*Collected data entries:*

━━━━━━━━

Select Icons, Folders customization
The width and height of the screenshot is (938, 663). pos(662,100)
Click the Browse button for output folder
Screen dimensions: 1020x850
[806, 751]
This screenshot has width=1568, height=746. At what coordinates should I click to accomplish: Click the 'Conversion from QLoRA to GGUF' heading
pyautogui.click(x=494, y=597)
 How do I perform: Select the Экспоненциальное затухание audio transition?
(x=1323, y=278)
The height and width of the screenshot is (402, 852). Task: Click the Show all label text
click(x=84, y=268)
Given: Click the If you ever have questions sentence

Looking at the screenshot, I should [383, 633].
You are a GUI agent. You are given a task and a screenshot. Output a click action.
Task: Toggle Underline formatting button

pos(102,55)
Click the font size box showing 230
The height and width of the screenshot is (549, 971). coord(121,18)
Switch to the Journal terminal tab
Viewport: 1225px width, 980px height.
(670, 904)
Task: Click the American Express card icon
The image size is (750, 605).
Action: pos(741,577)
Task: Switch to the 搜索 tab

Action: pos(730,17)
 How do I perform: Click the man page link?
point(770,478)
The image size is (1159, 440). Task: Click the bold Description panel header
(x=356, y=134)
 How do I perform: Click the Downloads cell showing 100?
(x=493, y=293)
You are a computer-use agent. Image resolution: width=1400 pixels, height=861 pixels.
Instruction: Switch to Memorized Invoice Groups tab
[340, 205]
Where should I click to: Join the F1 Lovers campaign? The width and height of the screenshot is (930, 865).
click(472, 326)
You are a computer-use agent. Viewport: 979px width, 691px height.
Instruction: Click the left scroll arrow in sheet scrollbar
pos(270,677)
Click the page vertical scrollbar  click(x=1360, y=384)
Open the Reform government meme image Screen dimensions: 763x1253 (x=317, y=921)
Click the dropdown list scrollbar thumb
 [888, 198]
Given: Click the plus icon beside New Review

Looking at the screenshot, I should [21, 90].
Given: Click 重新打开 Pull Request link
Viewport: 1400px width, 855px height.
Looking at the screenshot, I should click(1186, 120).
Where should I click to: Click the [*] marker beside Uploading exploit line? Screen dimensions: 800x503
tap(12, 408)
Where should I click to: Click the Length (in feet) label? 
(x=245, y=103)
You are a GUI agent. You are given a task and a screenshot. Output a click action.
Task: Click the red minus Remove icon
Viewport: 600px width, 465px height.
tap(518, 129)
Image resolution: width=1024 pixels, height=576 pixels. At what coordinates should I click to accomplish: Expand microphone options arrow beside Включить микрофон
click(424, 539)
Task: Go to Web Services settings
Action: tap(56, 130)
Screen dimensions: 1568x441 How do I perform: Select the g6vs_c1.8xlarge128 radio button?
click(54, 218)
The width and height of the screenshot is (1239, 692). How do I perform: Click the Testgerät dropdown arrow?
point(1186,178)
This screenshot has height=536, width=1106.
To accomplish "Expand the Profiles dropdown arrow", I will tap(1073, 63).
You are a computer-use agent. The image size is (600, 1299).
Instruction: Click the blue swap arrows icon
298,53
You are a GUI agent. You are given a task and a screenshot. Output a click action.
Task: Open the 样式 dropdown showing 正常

━━━━━━━━

*PROMPT:* Look through the entries and copy every line in which the string "computer" appears.

*TASK RESPONSE:*
You are a computer-use agent. Image resolution: width=1400 pixels, height=861 pixels.
You are a computer-use agent. Viewport: 979px width, 691px height.
You are a computer-use agent. The image size is (600, 1299).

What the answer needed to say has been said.